Перед гостиницей было пусто. Неожиданно на улицу вышли трое. Я понимаю, что вышли чужие мне люди, и не обращаю на них внимания. Седовласый мужчина в поношенном пальто идет бочком, пропускает вперед молодую женщину и ее спутника. Седовласый угодливый немец вряд ли имел что-то общее с планами Адольфа Гитлера, почему же в каждом его жесте такое смирение? Наверное, он всегда был предупредителен и только я усматриваю в его поведении нечто особенное?

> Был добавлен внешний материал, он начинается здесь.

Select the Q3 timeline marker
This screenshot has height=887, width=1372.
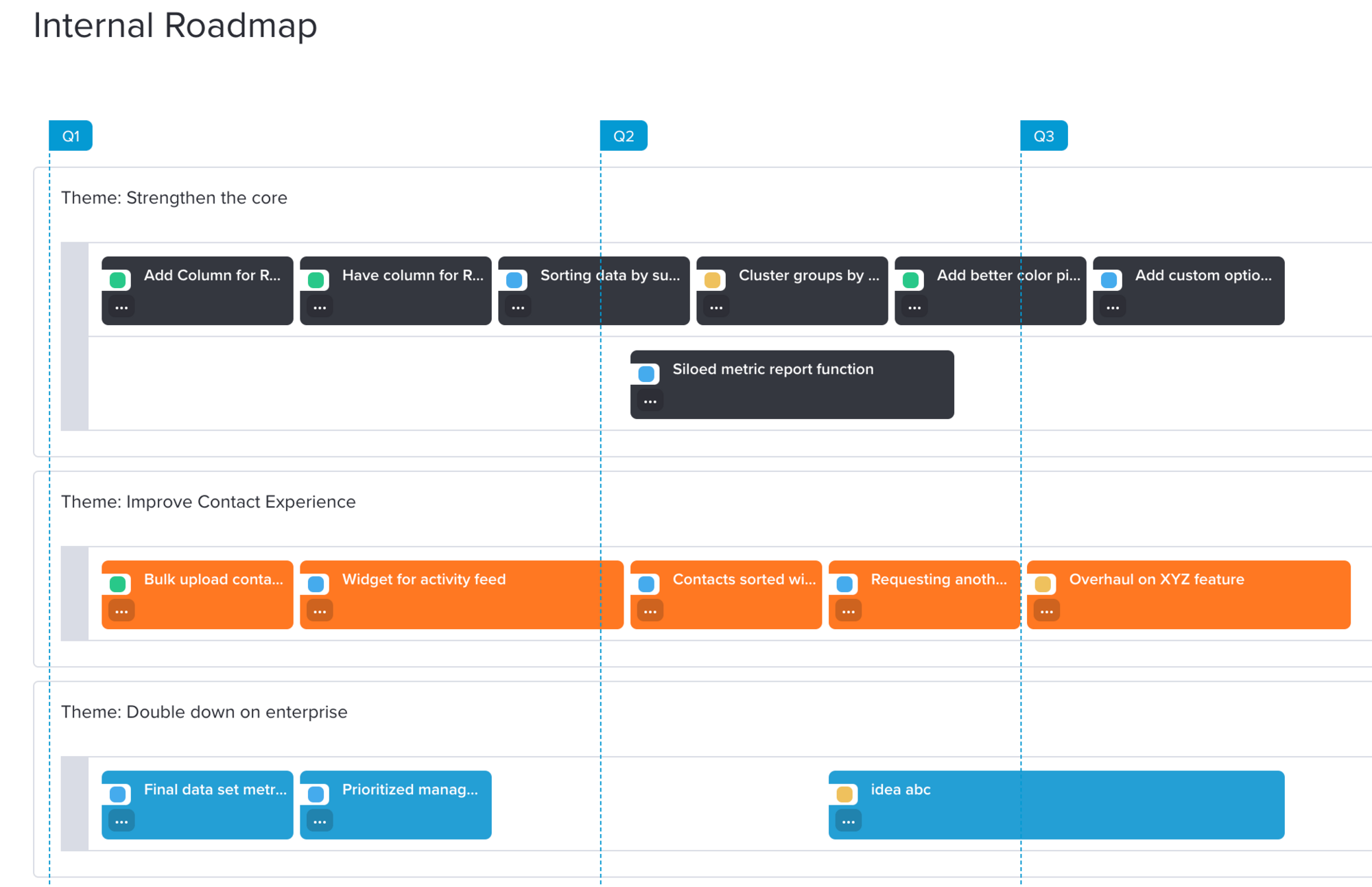point(1044,136)
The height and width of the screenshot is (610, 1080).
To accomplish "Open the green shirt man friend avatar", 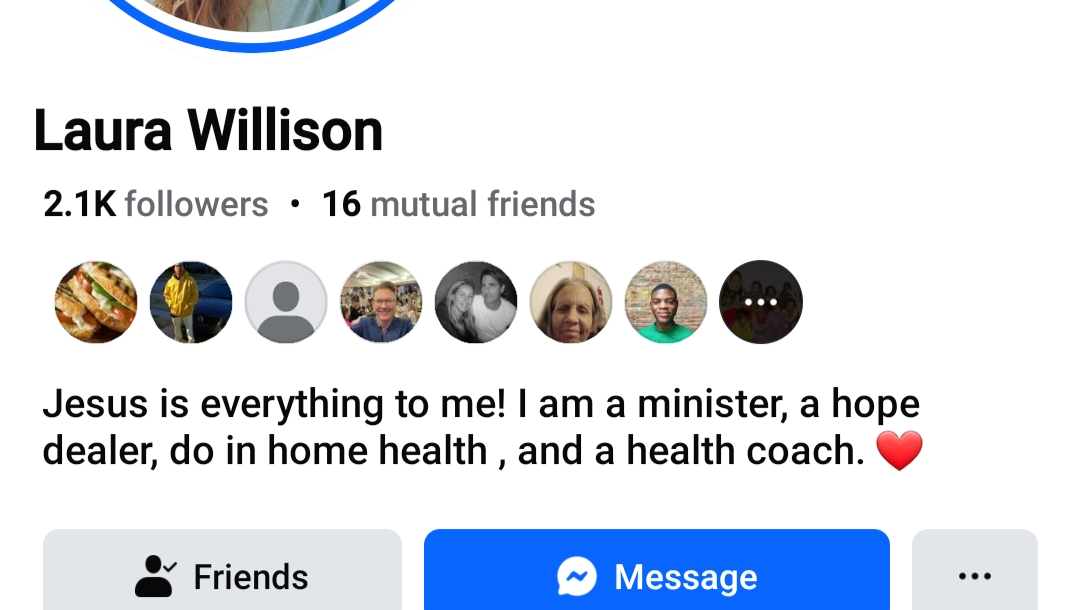I will tap(666, 302).
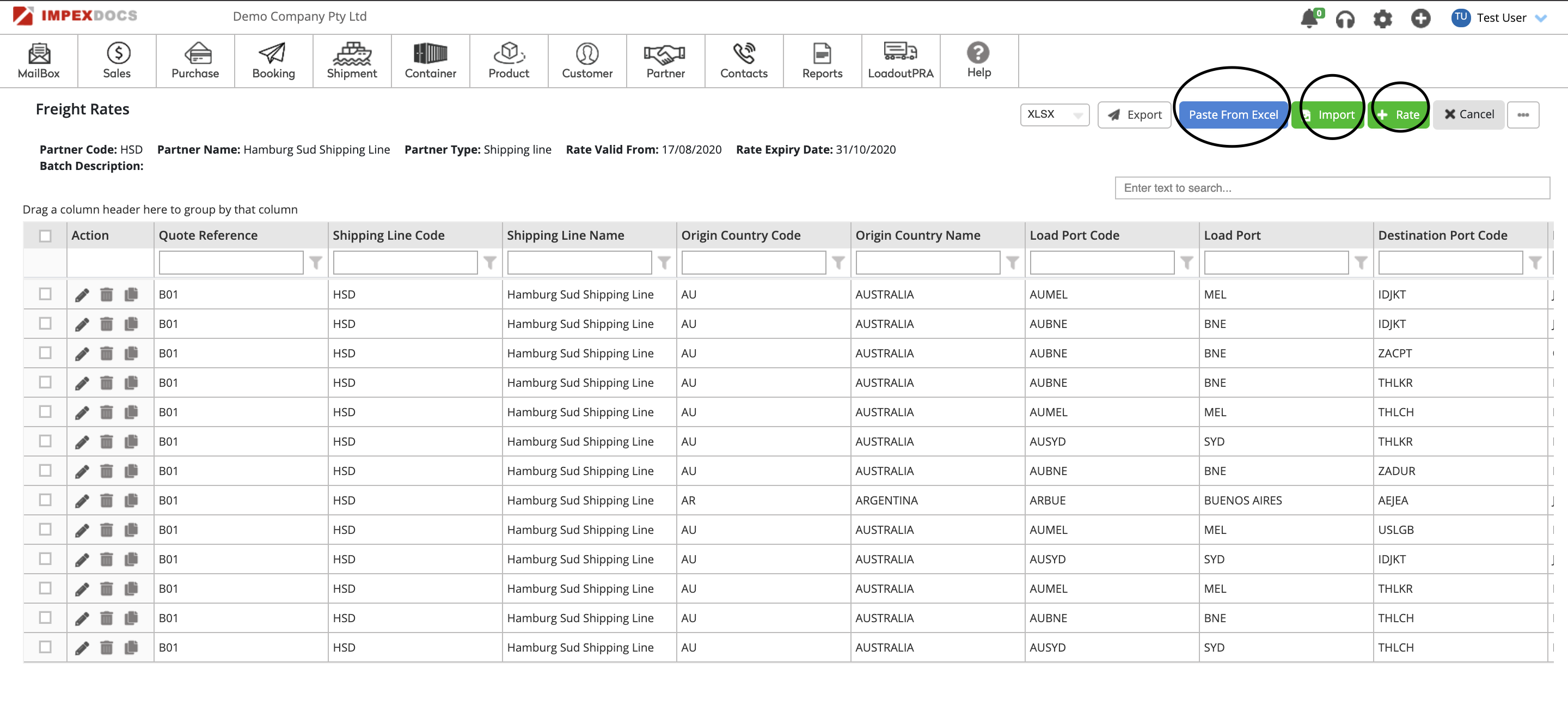Click edit pencil on first B01 row
Screen dimensions: 1568x705
point(82,295)
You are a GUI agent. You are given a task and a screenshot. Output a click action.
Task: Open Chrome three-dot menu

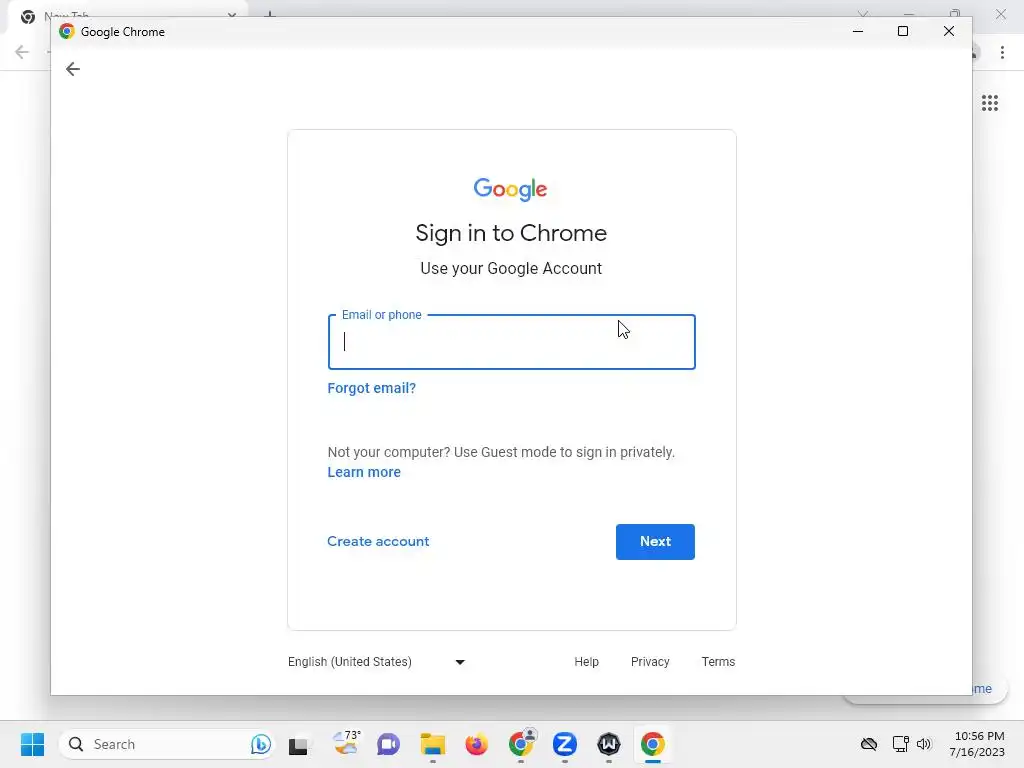1002,52
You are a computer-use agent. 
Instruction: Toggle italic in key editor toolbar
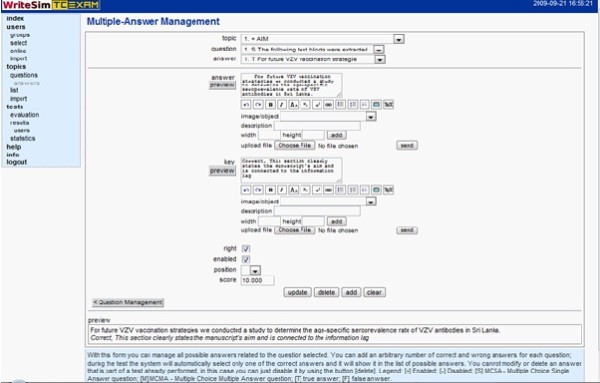click(282, 190)
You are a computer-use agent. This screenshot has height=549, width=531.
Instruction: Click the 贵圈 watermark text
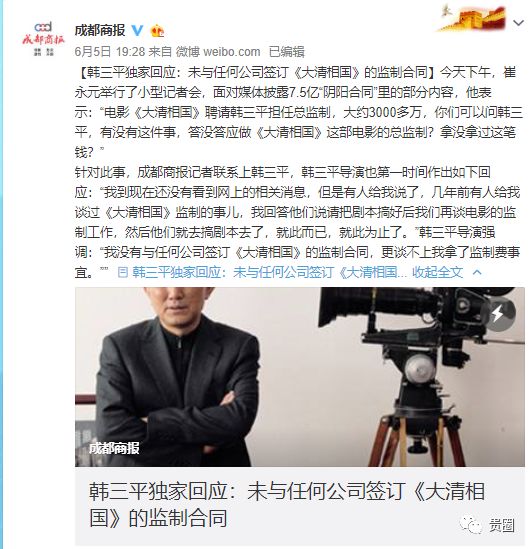(502, 526)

— Bitte, gnädige Frau! Bitte! — говорит он взволнованно.
У подъезда стоят несколько автомобилей. Шоферы-немцы внимательно следят за дверью «Гранд-отеля». Американский солдат-диспетчер кивает головой одному из них и почти тут же отсылает машину обратно, вызывает другую, более шикарную. Обшарпанная рухлядь возвращается на свое место. «Gnädige Frau» подходит к открытым дверцам автомобиля.
На кого похожа эта женщина? Я закрываю глаза и пытаюсь вспомнить, кто это. Очень элегантная, красивая, уверенная в себе, у нее решительные движения, стройная фигура. Она оглядывается по сторонам, вдыхает морозный воздух, словно пьет, открыв рот, чудесный напиток. И вдруг замечает меня. Сдвигает брови — и тоже не может вспомнить, но это длится одно мгновение.
— C’est vrai?— изумленно спрашивает она и переходит на польский: — Здесь? В Нюрнберге?
Ну вот, сомнения развеяны. Как она изменилась, но голос остался прежний. Никогда бы я не поверила, что человеку достаточно вернуть свободу, и он так перевоплотится.
— C’est vrai? — радостно повторяет она.
Тот же мягкий, приглушенный голос, как в тот январский день, когда я увидела ее сгорбленную худую спину с торчащими под полосатой робой лопатками. Бритая голова, шея по-собачьи втянута в плечи. Доходяга пыталась протиснуться в разношерстную группу лагерных оркестрантов.
Эсэсовец забраковал уже множество кандидаток. Решительные Weg! Ab! Raus! быстро укорачивали длиннющую очередь. Только с этой безволосой доходягой он начал канителиться, спросил о чем-то, но, не зная французского, вызвал переводчика.
— Dolmetscherin! Sofort!
Я услышала тогда дрожащий от холода голос, краткие ответы на вопросы переводчицы. Бельгийка. Училась в Польше, у профессора Джевецкого, по классу фортепьяно. Играет Шопена, Моцарта, Листа, Бетховена, Грига.
— Name? Vorname?
— Соланж…
Немец не слышал такого имени, велел ей расписаться.
Наверное, не только от холода дрожала ее грязная, посиневшая рука над листком бумаги. Через ее плечо я прочла: Соланж Прэ.
Эсэсовец принялся острить:
— So lange?
— Сколько времени ты в лагере? — быстро спросила переводчица, смертельно напуганная сложившейся ситуацией.